▶ _Given exercise_
Collect every line of the items below that contains the word "should", treating uppercase and lowercase as different.

▶ _Data rows_
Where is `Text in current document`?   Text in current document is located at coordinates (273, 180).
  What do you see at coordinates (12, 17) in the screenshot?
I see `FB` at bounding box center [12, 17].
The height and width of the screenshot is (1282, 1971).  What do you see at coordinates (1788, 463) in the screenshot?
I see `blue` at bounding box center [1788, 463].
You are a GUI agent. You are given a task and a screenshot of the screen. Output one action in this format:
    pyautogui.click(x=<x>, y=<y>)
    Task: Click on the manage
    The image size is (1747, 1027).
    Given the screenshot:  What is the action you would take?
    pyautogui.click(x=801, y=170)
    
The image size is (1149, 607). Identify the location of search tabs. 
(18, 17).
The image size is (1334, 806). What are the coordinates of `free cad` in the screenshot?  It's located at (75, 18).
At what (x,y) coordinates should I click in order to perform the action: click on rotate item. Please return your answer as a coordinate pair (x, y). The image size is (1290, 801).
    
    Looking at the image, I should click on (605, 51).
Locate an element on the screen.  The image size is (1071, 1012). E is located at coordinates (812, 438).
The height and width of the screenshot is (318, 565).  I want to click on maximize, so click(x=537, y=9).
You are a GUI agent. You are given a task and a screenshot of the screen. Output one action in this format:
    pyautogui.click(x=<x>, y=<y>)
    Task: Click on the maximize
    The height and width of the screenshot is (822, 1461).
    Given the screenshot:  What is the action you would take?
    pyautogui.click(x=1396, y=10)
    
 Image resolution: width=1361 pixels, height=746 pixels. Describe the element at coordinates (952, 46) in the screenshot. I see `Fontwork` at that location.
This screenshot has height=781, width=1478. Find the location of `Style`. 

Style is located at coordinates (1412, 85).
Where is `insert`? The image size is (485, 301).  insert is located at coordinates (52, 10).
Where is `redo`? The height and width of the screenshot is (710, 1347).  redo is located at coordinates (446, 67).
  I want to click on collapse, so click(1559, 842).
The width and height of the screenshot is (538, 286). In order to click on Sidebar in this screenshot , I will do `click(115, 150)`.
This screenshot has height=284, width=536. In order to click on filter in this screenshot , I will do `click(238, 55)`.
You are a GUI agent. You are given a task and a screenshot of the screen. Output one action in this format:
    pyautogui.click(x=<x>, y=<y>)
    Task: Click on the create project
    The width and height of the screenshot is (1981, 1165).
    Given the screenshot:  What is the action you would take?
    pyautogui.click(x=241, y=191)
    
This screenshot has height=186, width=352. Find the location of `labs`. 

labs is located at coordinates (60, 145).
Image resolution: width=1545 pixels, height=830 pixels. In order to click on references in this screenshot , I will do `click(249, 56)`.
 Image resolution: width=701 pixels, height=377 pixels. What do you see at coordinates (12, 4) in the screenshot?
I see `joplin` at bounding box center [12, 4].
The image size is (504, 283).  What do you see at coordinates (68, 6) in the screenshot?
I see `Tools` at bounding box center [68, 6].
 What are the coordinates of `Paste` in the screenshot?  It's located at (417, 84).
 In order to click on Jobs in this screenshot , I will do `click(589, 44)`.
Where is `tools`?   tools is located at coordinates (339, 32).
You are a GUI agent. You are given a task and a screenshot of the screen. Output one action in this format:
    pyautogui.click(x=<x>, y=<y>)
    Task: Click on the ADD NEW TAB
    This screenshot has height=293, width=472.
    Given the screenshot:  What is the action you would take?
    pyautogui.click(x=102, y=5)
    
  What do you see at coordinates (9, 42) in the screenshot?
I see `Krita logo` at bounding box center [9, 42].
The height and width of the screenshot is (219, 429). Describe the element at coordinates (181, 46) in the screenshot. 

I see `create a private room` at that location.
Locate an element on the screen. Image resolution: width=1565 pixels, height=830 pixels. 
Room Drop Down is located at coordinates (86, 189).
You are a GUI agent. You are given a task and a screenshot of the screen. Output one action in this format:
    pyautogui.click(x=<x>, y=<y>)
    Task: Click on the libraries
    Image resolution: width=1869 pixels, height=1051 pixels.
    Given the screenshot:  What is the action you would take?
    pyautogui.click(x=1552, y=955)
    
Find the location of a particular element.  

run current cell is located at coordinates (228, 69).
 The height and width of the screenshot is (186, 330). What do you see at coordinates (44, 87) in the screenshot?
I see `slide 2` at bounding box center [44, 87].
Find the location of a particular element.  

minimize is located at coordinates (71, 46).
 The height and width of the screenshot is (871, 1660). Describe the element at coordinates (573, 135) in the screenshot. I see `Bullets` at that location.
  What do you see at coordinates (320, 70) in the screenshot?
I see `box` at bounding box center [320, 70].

▶ _Response to this task_
At what (x,y) coordinates should I click in order to perform the action: click on rotate item. Please return your answer as a coordinate pair (x, y). The image size is (1290, 801).
    Looking at the image, I should click on (605, 51).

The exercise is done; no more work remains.